··· Data for the task
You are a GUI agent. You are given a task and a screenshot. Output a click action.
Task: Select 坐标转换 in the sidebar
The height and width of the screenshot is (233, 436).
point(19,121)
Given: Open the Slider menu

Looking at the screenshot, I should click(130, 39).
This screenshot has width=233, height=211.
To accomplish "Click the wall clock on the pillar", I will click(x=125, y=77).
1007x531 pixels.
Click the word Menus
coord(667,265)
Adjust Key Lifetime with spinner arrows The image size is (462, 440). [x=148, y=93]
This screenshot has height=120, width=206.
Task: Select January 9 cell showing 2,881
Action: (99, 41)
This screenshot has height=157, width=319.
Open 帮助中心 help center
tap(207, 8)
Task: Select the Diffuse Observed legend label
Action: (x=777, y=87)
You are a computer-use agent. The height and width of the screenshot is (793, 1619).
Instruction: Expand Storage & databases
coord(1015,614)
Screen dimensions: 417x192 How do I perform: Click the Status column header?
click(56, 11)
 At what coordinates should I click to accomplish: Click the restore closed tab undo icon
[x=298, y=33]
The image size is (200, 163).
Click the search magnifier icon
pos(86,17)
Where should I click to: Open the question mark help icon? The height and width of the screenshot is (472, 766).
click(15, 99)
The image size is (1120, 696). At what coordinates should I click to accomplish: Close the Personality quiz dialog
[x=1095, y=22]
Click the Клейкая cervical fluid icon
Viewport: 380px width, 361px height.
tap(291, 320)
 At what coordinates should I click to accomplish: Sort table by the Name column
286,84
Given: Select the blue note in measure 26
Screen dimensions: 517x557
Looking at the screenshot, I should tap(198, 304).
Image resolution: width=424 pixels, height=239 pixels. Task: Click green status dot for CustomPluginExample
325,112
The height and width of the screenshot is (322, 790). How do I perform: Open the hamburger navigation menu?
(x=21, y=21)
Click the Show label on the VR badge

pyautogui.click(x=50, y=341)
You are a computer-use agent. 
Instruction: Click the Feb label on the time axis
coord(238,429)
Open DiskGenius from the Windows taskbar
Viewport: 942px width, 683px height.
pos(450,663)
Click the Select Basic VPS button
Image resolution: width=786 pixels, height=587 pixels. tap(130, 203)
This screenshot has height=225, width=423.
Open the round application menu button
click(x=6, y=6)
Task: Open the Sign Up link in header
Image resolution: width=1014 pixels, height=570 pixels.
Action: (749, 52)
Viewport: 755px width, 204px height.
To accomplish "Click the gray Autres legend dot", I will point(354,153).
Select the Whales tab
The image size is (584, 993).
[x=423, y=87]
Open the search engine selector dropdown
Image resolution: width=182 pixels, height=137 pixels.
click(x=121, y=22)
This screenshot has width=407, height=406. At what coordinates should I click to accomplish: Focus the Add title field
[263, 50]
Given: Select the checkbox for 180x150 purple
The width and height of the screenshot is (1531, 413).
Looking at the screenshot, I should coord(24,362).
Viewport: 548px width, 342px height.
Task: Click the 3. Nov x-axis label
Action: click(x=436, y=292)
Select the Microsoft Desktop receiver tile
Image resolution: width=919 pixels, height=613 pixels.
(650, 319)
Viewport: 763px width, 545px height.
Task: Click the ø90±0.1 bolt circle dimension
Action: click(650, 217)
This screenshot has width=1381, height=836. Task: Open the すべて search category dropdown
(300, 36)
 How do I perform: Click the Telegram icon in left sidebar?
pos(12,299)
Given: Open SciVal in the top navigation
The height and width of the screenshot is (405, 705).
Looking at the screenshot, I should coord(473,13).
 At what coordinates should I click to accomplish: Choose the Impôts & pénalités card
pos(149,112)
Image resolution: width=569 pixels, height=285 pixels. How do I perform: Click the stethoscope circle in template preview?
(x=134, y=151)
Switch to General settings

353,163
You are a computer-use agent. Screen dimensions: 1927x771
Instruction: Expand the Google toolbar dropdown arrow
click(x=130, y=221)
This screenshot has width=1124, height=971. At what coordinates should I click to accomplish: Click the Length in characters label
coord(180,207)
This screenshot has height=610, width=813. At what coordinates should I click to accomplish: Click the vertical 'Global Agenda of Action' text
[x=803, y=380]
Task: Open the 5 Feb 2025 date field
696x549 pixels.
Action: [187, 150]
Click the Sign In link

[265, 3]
······
▸ **What you should do**
Among the records above, which lines hold the word "computer"? Copy each one.

▸ **Task solution**
You are a computer-use agent. The height and width of the screenshot is (793, 1619).
You are a computer-use agent. 
You are a computer-use agent. Screen dimensions: 1927x771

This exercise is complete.